'Avodah Zarah significa letteralmente "culto straniero", ovvero idolatria. Il trattato definisce le norme che regolano l'interazione tra ebrei e popolazioni pagane, allo scopo di prevenire l'assimilazione e il coinvolgimento, anche indiretto, in pratiche idolatriche.

Il trattato è composto da cinque capitoli. Di seguito, la suddivisione tematica basata sui criteri della Encyclopaedia Judaica (EJ):

  1. Relazioni commerciali (Capitolo 1): Tratta dei divieti volti a evitare il sostegno al culto pagano, tra cui:
    • Il divieto di intrattenere rapporti d'affari con i gentili (idolatri) nei giorni immediatamente precedenti e durante le loro festività.
    • Il divieto di vendere o noleggiare oggetti che potrebbero essere impiegati in rituali idolatrici.
    • Il divieto di vendere articoli pericolosi per la sicurezza pubblica (come le armi).
    • Restrizioni sulla vendita o l'affitto di beni immobili in Eretz Yisrael (Terra d'Israele).
  2. Sospetti etici e proibizioni alimentari (2:1-7):
    • Le prime mishnayyot trattano delle precauzioni derivanti dal timore che gli idolatri possano commettere crimini gravi (omicidio o immoralità sessuale).
    • Le sezioni successive analizzano gli articoli di produzione gentile: da alcuni è proibito trarre qualsiasi beneficio (Hana'ah), altri sono proibiti come cibo poiché sospettati di essere stati consacrati o usati per l'idolatria (es. formaggio o olio in determinate circostanze).
  3. Oggetti e distruzione dell'idolatria (3:1–4:7): Analizza come identificare le immagini e i santuari idolatri e le procedure per la loro abolizione (bittul) o distruzione fisica.

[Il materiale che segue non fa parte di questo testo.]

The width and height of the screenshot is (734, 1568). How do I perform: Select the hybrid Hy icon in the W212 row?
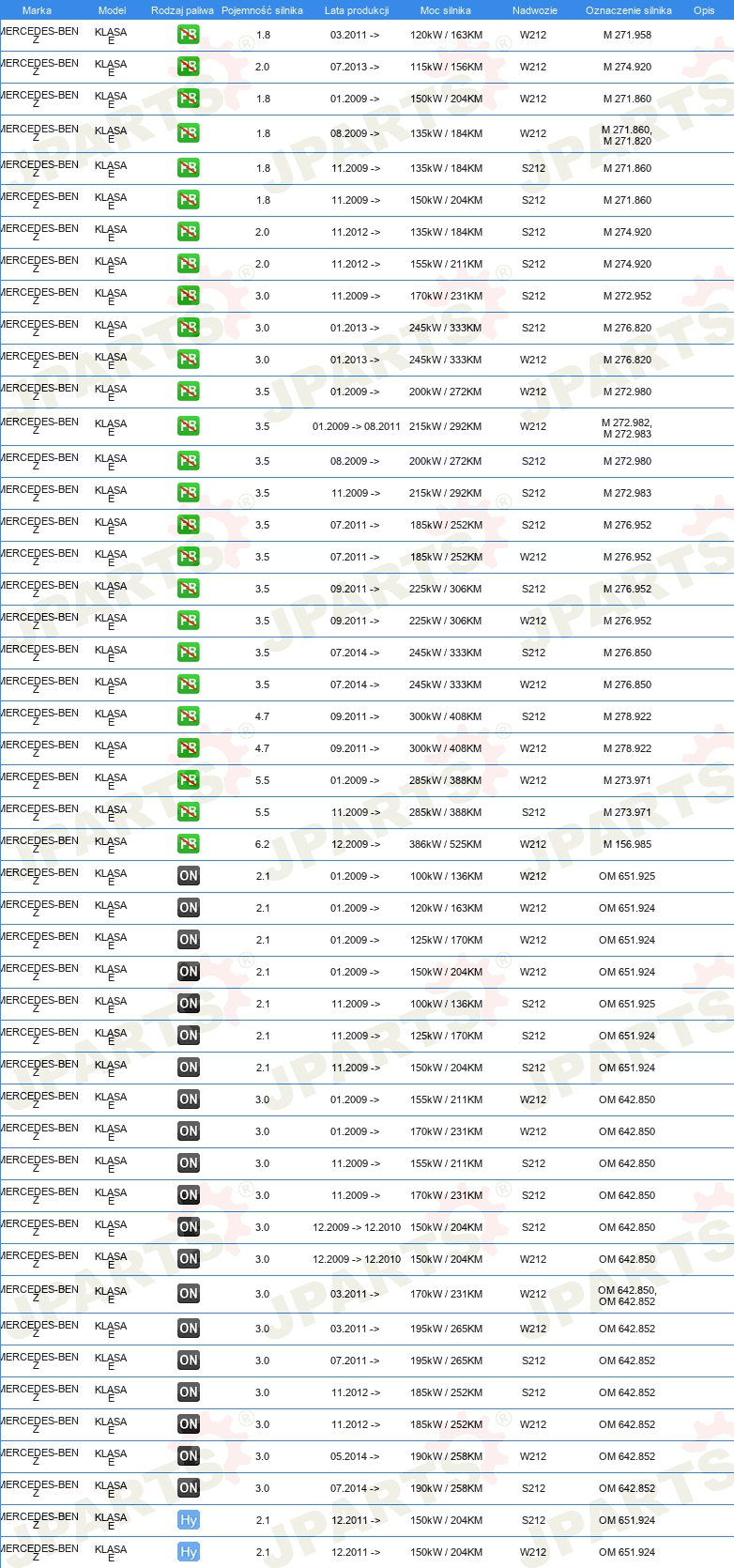click(189, 1552)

La Mishnah 4:7 riporta un celebre dialogo avvenuto a Roma tra "filosofi" e tre Saggi (probabilmente Rabban Gamaliel, Rabbi Joshua e Rabbi Eleazar b. Azariah):

I filosofi chiesero: — Se Dio non desidera l'idolatria, perché non la abolisce distruggendo gli oggetti di culto? —
I Saggi risposero: — Se l'uomo adorasse solo l'inutile, Egli lo farebbe. Ma l'uomo adora il sole, la luna e le stelle; Dio non può distruggere il mondo a causa della stoltezza di alcuni. —
I filosofi ribatterono: — Potrebbe distruggere solo gli oggetti non indispensabili. —
I Saggi conclusero: — Ciò non farebbe che confermare i pagani nella loro fede, pensando che gli astri siano le vere divinità poiché sono stati risparmiati. —

  1. Il Vino e gli Utensili (4:8–5:12): L'ultima parte tratta ampiamente del Yayin Nesekh (vino usato per libagioni) e del Stam Yenam (vino maneggiato da gentili), vietato per timore di potenziali usi rituali. Il trattato si chiude con le norme sulla purificazione degli utensili (Tevelat Kelim) acquistati da non ebrei prima del loro utilizzo.

È stato notato che 'Avodah Zarah presenta interessanti paralleli tematici con l'opera De Idolatria di Tertulliano. Il Talmud fornisce inoltre dati storici preziosi sulle religioni del Vicino Oriente e sui complessi rapporti politici tra le autorità romane e i leader spirituali ebraici.